Start of Block

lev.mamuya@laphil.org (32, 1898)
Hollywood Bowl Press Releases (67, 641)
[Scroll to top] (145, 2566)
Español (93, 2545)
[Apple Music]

End of Block

## TASK
Repeat, word for word, all the lines above.

## EXERCISE SOLUTION
lev.mamuya@laphil.org (32, 1898)
Hollywood Bowl Press Releases (67, 641)
[Scroll to top] (145, 2566)
Español (93, 2545)
[Apple Music]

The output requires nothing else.